Published online by Cambridge University Press: 05 January 2009
Many a traveller sailing up the Rhine gorge must have wondered what lies beyond the noble cliffs on either hand. Not all perhaps have realized that if they could scale the heights on their left, leave the ruined castles and flourishing vineyards behind them, and walk some ten or fifteen miles to the north-east, they would cross the great earthen mound and ditch which still remain to mark the boudary of the Roman Empire. This barrier, part of a system more than three hundred miles in length, stretching from Rhine to Danube, is well worth the attention of those who are interested in the British frontier walls.

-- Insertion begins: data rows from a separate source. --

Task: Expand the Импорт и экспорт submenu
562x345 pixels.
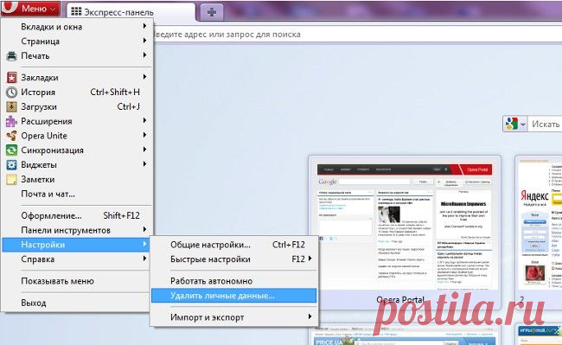Action: 233,317
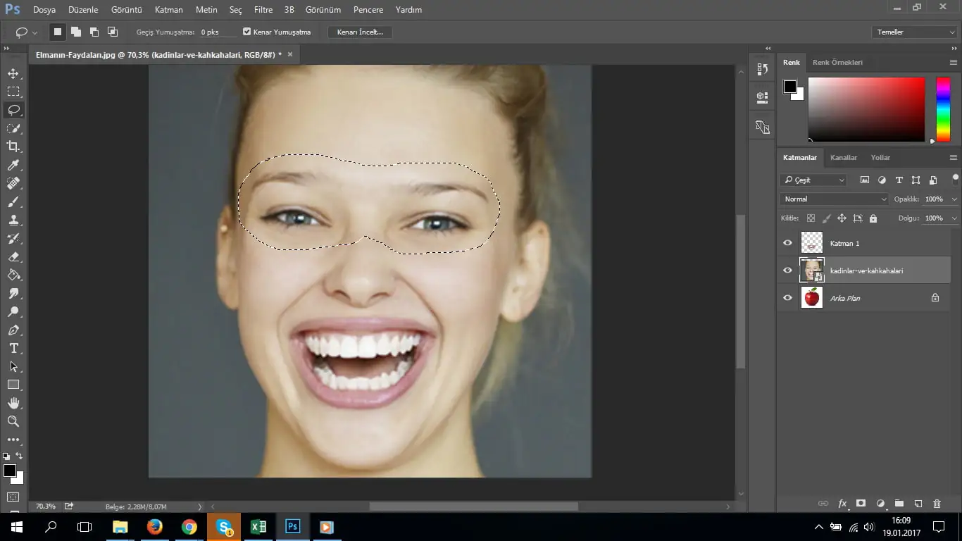
Task: Select the Zoom tool
Action: coord(13,421)
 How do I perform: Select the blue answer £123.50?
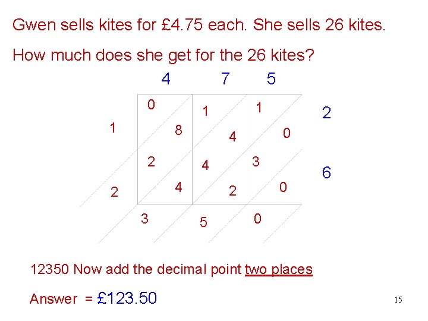pos(127,297)
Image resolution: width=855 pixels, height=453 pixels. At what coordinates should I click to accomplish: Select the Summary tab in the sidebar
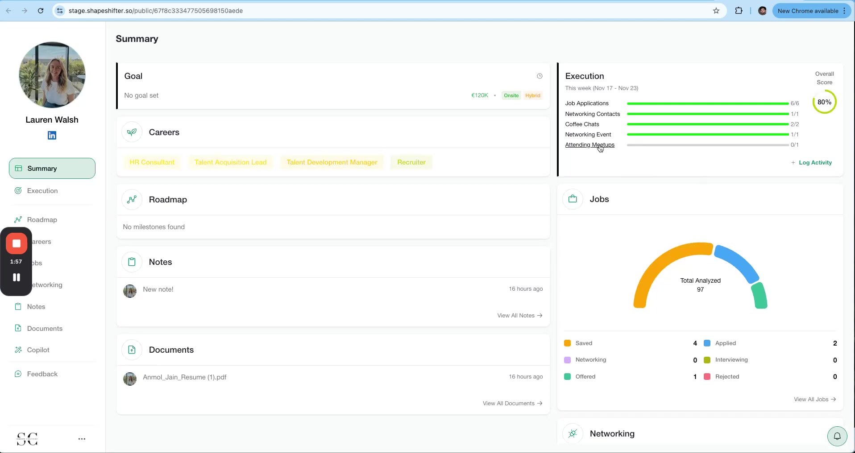click(x=43, y=168)
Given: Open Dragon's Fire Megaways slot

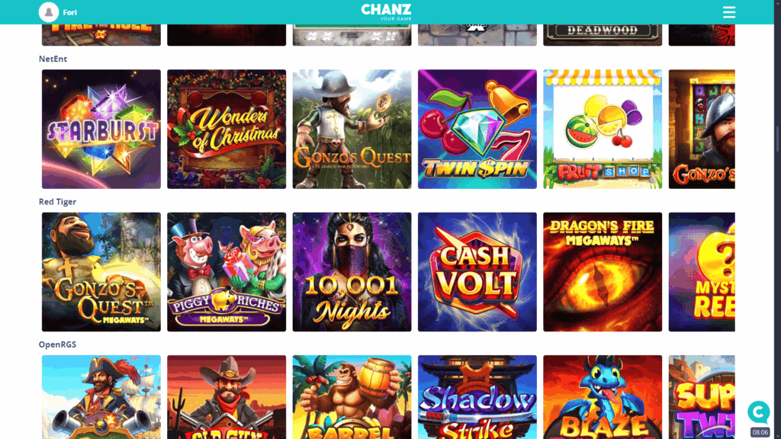Looking at the screenshot, I should (x=603, y=272).
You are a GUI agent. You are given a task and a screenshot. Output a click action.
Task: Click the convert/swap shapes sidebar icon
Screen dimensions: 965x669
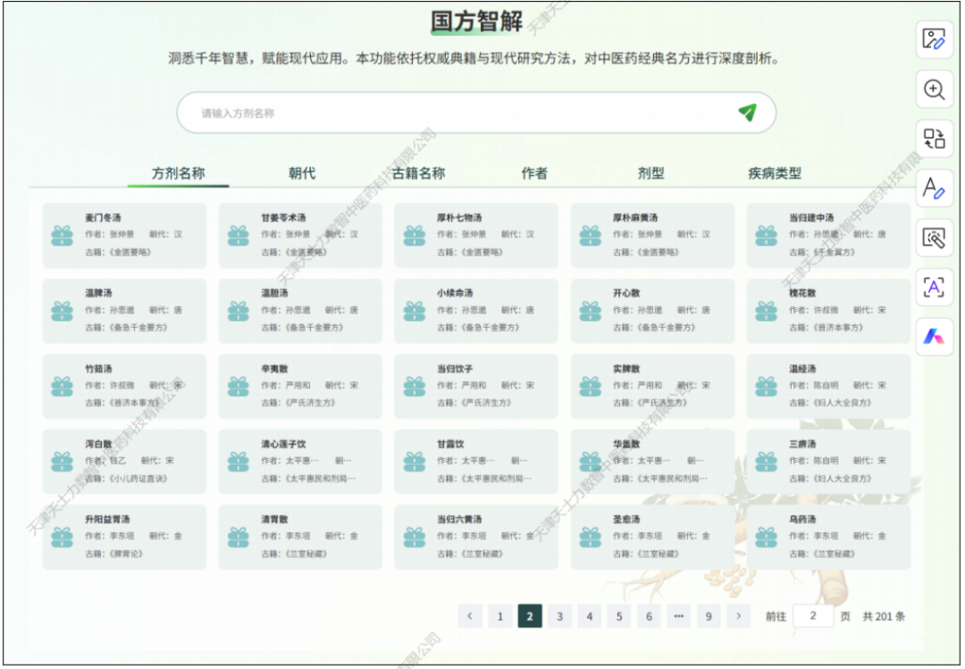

1 This sketch is mainly topographical. The chief English accounts of the history of the German Limes are those of Pelham (‘The Roman Frontier in Germany’, in Essays, collected and edited by Haverfield, 1911) and Henderson (in Five Roman Emperors, 1927). The best summary of the whole subject is the article ‘Limes’ (in Pauly-Wissowa's Real-Encyclopädie, vol. xiii, 1926) by Fabricius. Detailed descriptions of the whole Limes, by Fabricius, are being published by the Reichs-Limes Kommission. More than half has been dealt with, in six Lieferungen, and, in addition, in the same series over eighty Limes forts have been described since 1894. A good introduction to Roman Germany is Germania Romana, ein Bilder-Atlas, 2nd edition, 1924–1930.